Can you tell me the story behind this rod? Components and techniques it was designed for?

https://i163.photobucket.com/albums/t288/Otterods/Casting/IMGP0043.jpg

https://i163.photobucket.com/albums/t288/Otterods/Casting/IMGP0040.jpg

I have the same reel and am really curious.

Thanks,
Jim


----------



## Mattman (Mar 29, 2007)

Jim

I did that for a customer in New Jersery.

He was pretty specific about the blank he wanted so there really wasn't any search for the "ideal" blank that fit his needs.

The rod is a G. Loomis GLX MB844. It was extended with woven graphite tubing to 7'6". Its a flippin' stick for him. The reel seat is a Fuji exposed blank seat painted with an iridescent paint that changes from purple to emerald green depending on the viewing angle. Hypalon split grips. Anodized aluminum winding checks in purple. Balancing system installed in the butt with gold and purple balancing disks. Fuji titanium framed SiC guides. Spiral wrapped. Black wraps with gold and purple metallic accents.
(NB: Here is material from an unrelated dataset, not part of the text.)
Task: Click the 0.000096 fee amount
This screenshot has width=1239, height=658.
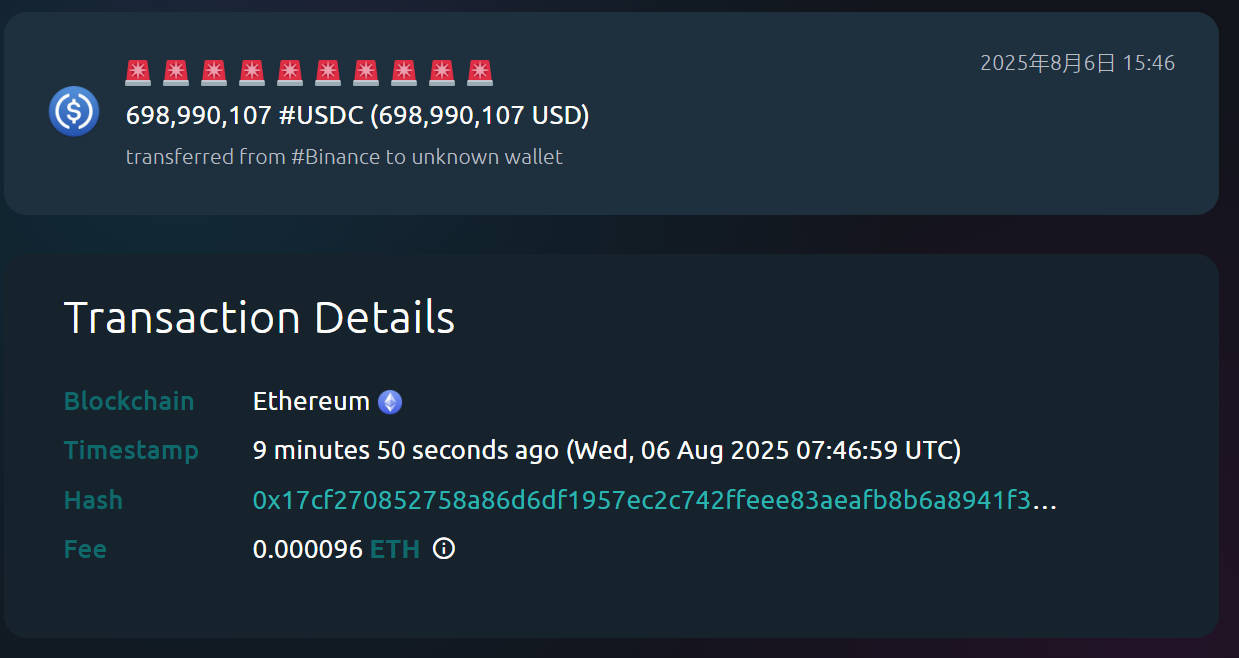Action: click(x=307, y=549)
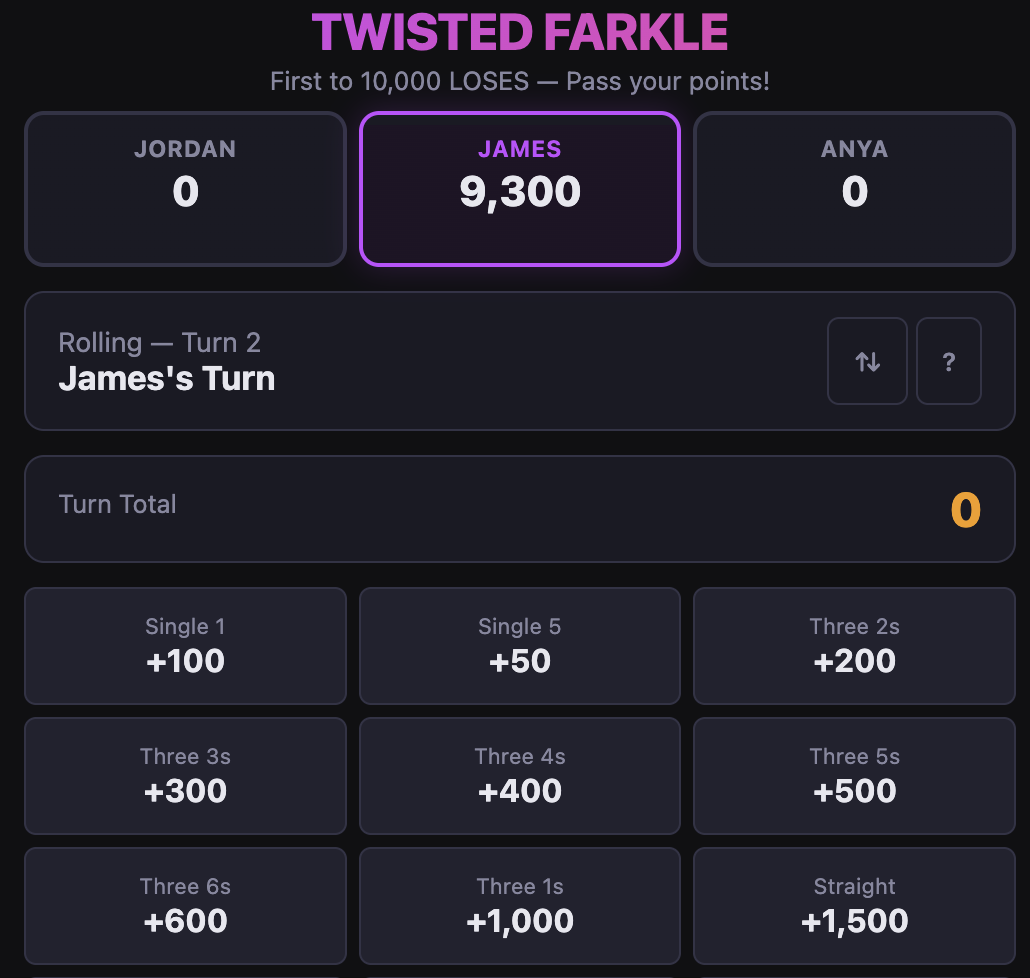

It really turned out to be a sweet rod. One of my favorites.

Not a cheap rod either. Buying the Ito is cheaper.

Matt


----------



## Jim (Mar 29, 2007)

That is one impressive rod! 

What are your feeling about painting the reel seat? Did you do it?


----------



## Icefisher15 (Mar 29, 2007)

May have gotten it like that, like some of the cool ones here that would also match up nice with that reel. https://www.matagi.co.jp/2007pdf/jpg/p71.jpg
https://www.matagi.co.jp/english/index.html


----------



## Mattman (Mar 30, 2007)

jimmyt said:


> That is one impressive rod!
> 
> What are your feeling about painting the reel seat? Did you do it?




It's a Matagi seat. Already painted. The paint is durable. Automotive quality.

I've considered trying to paint my own seats. I've got quite a bit of experience with paints. Its finding a source to buy such small quanities of paint that is the real bugger.

The Matagi stuff is nice, but a giant pain in the butt. Those seats are only stocked in one size. And its a pretty large size. Luckily on this rod, the seat was right near the butt of a very large diameter blank and fit nicely. On most rods, they don't. So then the options become; Order a custom size and wait 4 months for it. Or, build the handle on a piece of woven tubing and then mount that to the blank.


----------